Plus tard, les bailleurs de fonds comprendront peu à peu qu’il y a un décalage entre le discours officiel et les actes. Après le troisième mandat et ses corolaires de répression et arrestations, les bailleurs de fonds plient bagage. La Guinée renoue avec son passé. C’est dans ce contexte que le général passe l’arme à gauche. Pendant un an, le nouveau capitaine du navire Guinée offre le pays en spectacle. De fil en aiguille, le pro-fossoyeur, censé apporter au pays son expérience et son expertise, accède au pouvoir. De nouveau bailleurs de fonds et investisseurs se bousculent au palais.

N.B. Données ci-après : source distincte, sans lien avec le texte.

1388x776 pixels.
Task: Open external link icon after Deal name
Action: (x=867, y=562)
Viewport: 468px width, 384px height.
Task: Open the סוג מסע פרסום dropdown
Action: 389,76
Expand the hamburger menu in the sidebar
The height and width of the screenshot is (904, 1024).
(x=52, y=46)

Dans la foulée, le fameux projet agricole et son slogan ‘’produire ce que nous consommons et consommer ce que nous produisons’’, refait surface. L’homme qui avait promis de reprendre la Guinée là où le premier président l’avait laissée, relance l’agriculture. Engins et engrais se bousculent au Port. Mais le résultat n’a pas été différent avec celui de FAPA. Désormais les cadres en carton n’hésitent devant rien pour confondre la caisse commune et leurs poches.

Ainsi, si la parole suffisait pour atteindre la fameuse autosuffisance alimentaire, la Guinée serait un papy exportateur de céréales. Même si, l’année dernière, un document pour le moins curieux, a circulé sur la toile selon lequel la Guinée est classée 2ème productrice de riz dans la région. Pendant ce temps, l’importation de cette denrée, devenue le principal, pour ne pas dire l’unique- aliment du guinéen, continue.

Le riz est très prisé dans le pays mais avec la nouvelle génération, la situation est pour le moins atypique. Le seul aliment qu’on appelle « nourriture » est le riz. Les autres, maïs, fonio, mil, sorgho et autres tubercules ne sont pas considérés comme un aliment. Dans de nombreuses familles, l’unique aliment matin, midi, soir est le riz.

Dans la sous-région, le riz peut être le plat de midi. Mais le soir, c’est le couscous blé ou sorgho. La Guinée est devant deux choix : produire le riz pour ses citoyens ou sensibiliser ceux-ci afin qu’ils consomment d’autres céréales. Un peuple nourri par un autre compromet dangereusement son avenir et son devenir.